Bisnis.com,JAKARTA - Lembaga Kajian dan Pengembangan Sumber Daya Manusia Pengurus Besar Nahdlatul Ulama menyayangkan rencana revisi Peraturan Pemerintah No 109/2012.
Beleid itu mengatur pengamanan bahan yang mengandung zat adiktif berupa produk tembakau bagi kesehatan.
Revisi ini dinilai tidak tepat apabila dilakukan pada situasi pandemi karena akan semakin memperburuk kondisi petani tembakau yang mayoritas adalah nahdliyin.
“Harusnya Pemerintah memberikan angin segar kok malah mau membunuh petani tembakau, mayoritas petani tembakau merupakan warga Nahdliyin. Mereka akan sangat terdampak,” ungkap Abdullah, peneliti Lakpesdam PBNU, Rabu (16/6/2021).
Menurutnya, petani merupakan kelompok paling rentan yang harus dilindungi di industri hasil tembakau terutama di masa Covid-19. Dia mengatakan petani harus dipikirkan ketimbang merevisi PP 109 yang tidak ada relevansinya sama sekali.
“Petani tembakau sebelumnya saja sudah menjerit. Kalau direvisi peluang mereka semakin sempit ya semakin nyungsep,” kata Abdullah.
Dia menegaskan kebijakan yang diambil ke depan harus berpihak pada petani. Sebelumnya sejumlah asosiasi di industri hasil tembakau seperti RTMM, Gappri dan Gaprindo juga kompak menyatakan penolakannya terhadap revisi PP 109 yang dianggap akan mematikan industri tembakau yang selama ini telah memberikan kontribusi besar terhadap perekonomian Indonesia.
IHT l, tuturnyq, telah menciptakan multiplier effect dan memberikan kontribusi besar terhadap ekonomi nasional. Serapan tenaga kerja di industri ini sebesar 6,4 persen terhadap seluruh pekerja industri manufaktur.
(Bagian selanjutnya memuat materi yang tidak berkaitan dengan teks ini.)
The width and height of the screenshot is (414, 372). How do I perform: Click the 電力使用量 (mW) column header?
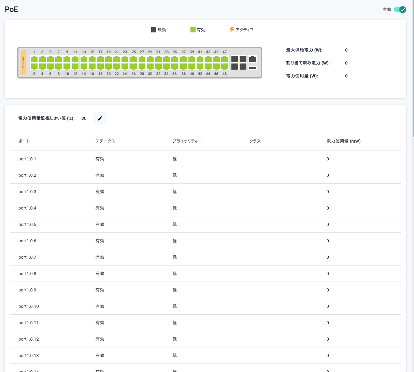pyautogui.click(x=343, y=141)
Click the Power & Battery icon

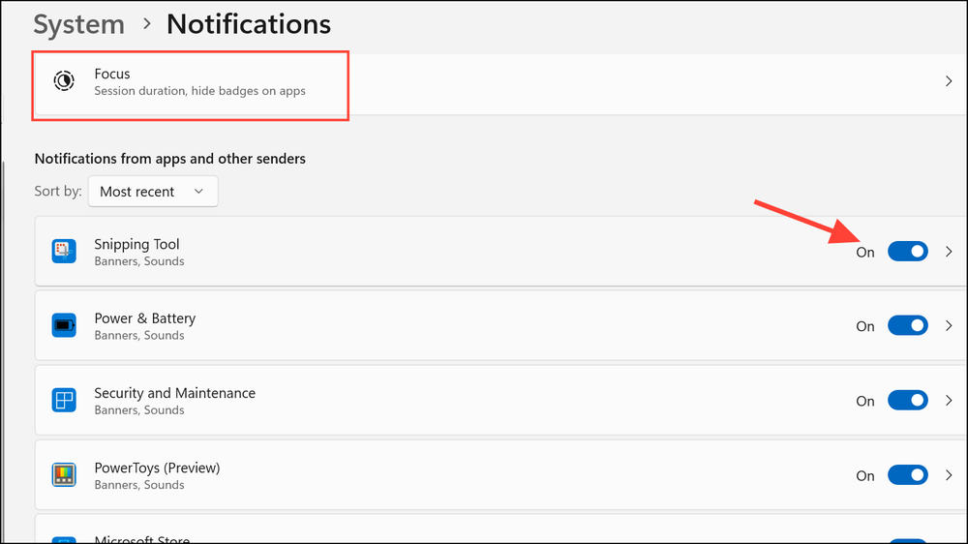[64, 326]
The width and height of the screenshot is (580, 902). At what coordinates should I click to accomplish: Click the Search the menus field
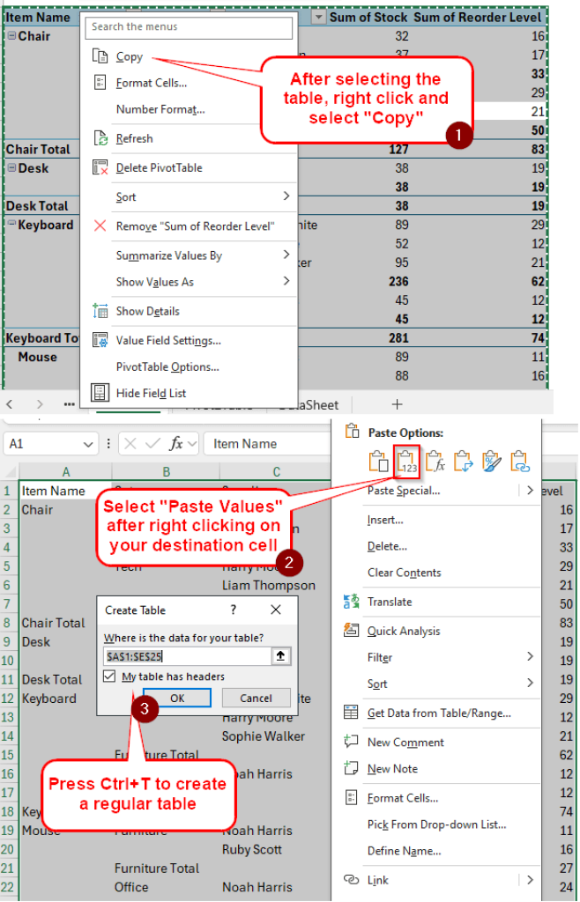tap(190, 27)
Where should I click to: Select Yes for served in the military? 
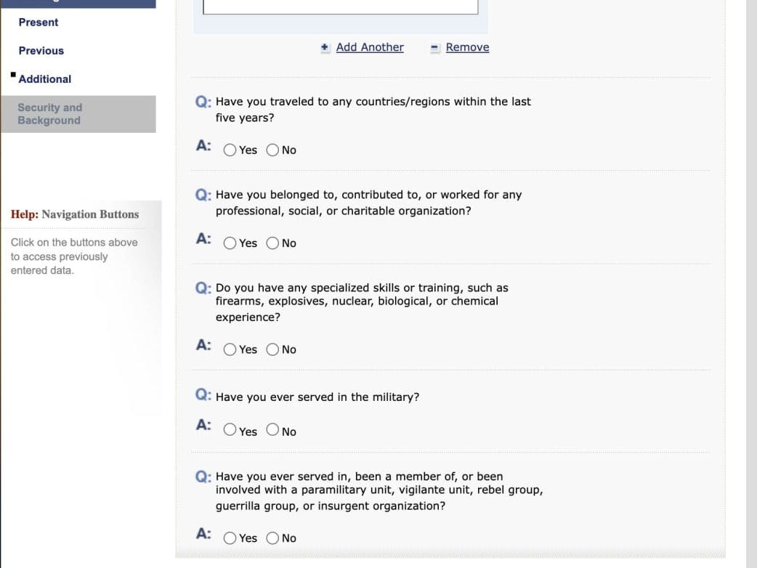[230, 430]
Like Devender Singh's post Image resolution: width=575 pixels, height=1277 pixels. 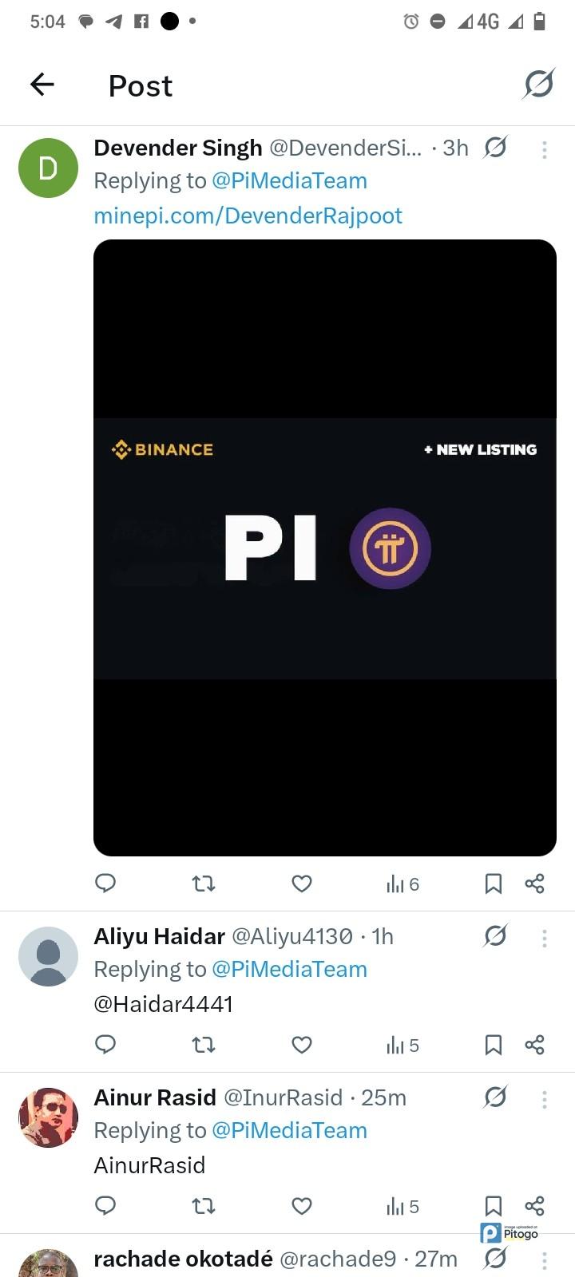[302, 884]
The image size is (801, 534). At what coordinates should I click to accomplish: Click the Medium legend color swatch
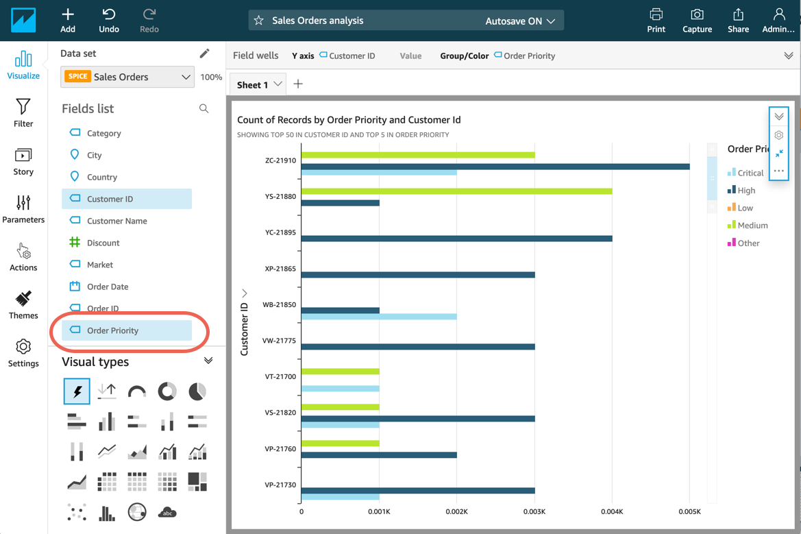pyautogui.click(x=731, y=225)
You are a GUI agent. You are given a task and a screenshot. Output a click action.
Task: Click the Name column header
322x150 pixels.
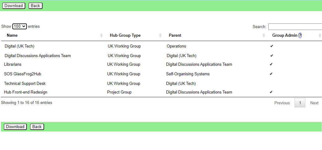[12, 35]
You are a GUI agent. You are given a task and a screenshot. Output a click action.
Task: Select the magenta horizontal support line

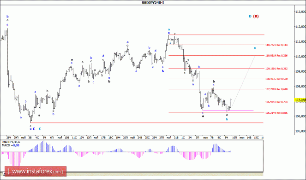228,111
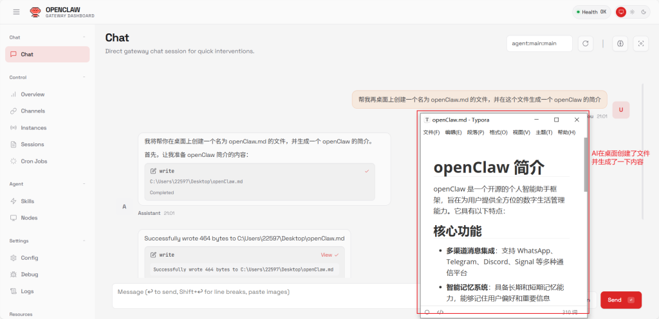The image size is (659, 319).
Task: Switch to the light theme sun toggle
Action: [632, 12]
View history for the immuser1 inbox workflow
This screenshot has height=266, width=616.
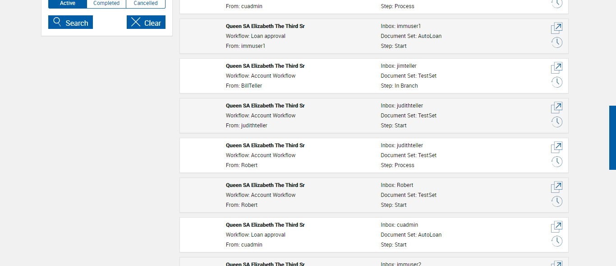point(557,42)
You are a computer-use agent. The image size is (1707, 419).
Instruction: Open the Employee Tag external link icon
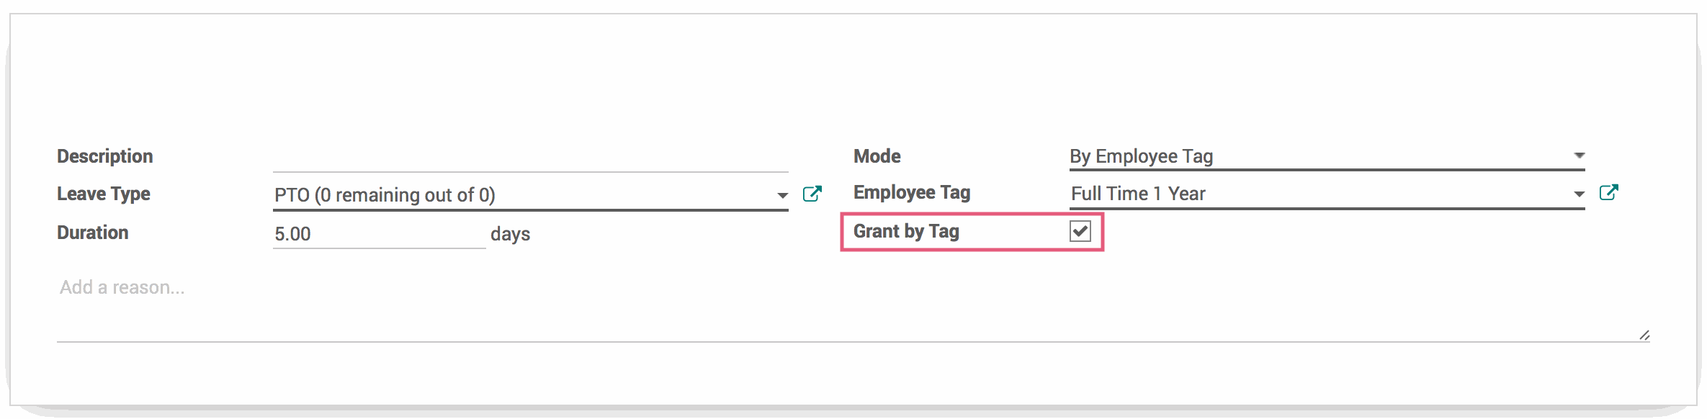pos(1609,193)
Sektor ini memberi dampak yang signifikan bagi ekonomi dengan rantai pasok hulu-hilirnya yang berada di Indonesia.
Sebagaimana diketahui, berbagai organisasi antitembakau yang mendorong upaya revisi Peraturan Pemerintah (PP) No. 109/2012 tentang Pengamanan Bahan Yang Mengandung Zat Adiktif Berupa Produk Tembakau Bagi Kesehatan.